- The Washington Times - Friday, May 24, 2019

A Republican on Friday blocked the disaster spending bill from speedy passage through the House, meaning it will be June before the chamber is able to return in full to approve the measure.

Democrats lashed out, saying the move was spiteful and would delay money getting to needy people.

But Rep. Chip Roy, a first-term Texas Republican whose objection derailed passage, said it was wrong to try to pass a $19.1 billion bill after House Speaker Nancy Pelosi had sent lawmakers home for a 10-day Memorial Day vacation.

Mr. Roy also said the bill lacked the $4.5 billion President Trump asked for to take care of the border crisis.

“We’ve had months to figure this out,” Mr. Roy said.



The bill cleared the Senate on Thursday, after Mrs. Pelosi had released the chamber for its vacation. Republican leaders had urged her to keep the House in town to work on the bill.

Instead, Democrats sought to pass the bill by unanimous consent during a pro forma session, meaning every one of the House’s more than 400 members had to agree. Unsurprisingly, some did not.
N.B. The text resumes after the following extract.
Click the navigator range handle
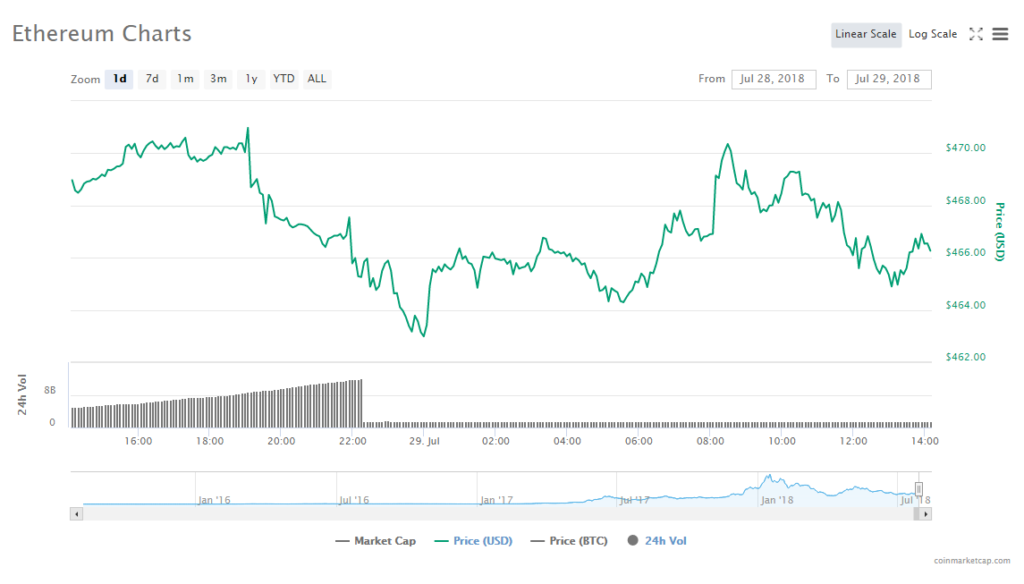Screen dimensions: 1024x584 point(919,489)
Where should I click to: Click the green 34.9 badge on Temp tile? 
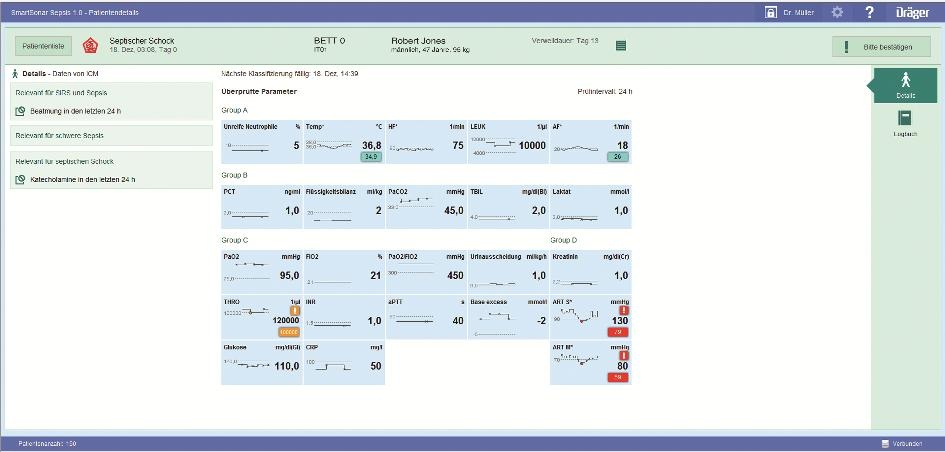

Mr. Roy was the one to make an objection.

Mrs. Pelosi called it “last-minute sabotage.”

“Countless American families hit by devastating natural disasters across the country will now be denied the relief they urgently need,” the California Democrat said.

Mr. Trump has said he supports the bill, and said he’s been assured he’ll get the border money soon.

That optimism may be put to the test.

The Department of Health and Human Services says it will run out of money to hold illegal immigrant children, and soon will have to siphon money from refugees or victims of human trafficking.

Meanwhile, the Department of Homeland Security says it’s desperate for a new infusion of cash to provide better conditions for the illegal immigrant families and children caught at the border.

The border money was just one of the hiccups in the disaster bill.

Mr. Trump had objected to extra cash for Puerto Rico, saying the island territory already has gotten a record amount from taxpayers.

The bill ended up including $600 million for food assistance for Puerto Rico, and cash for recovery and rebuilding for states hit by tornadoes, hurricanes, floods and other catastrophes over the last two years.

The legislation will now likely be passed when the House returns from its vacation in two weeks.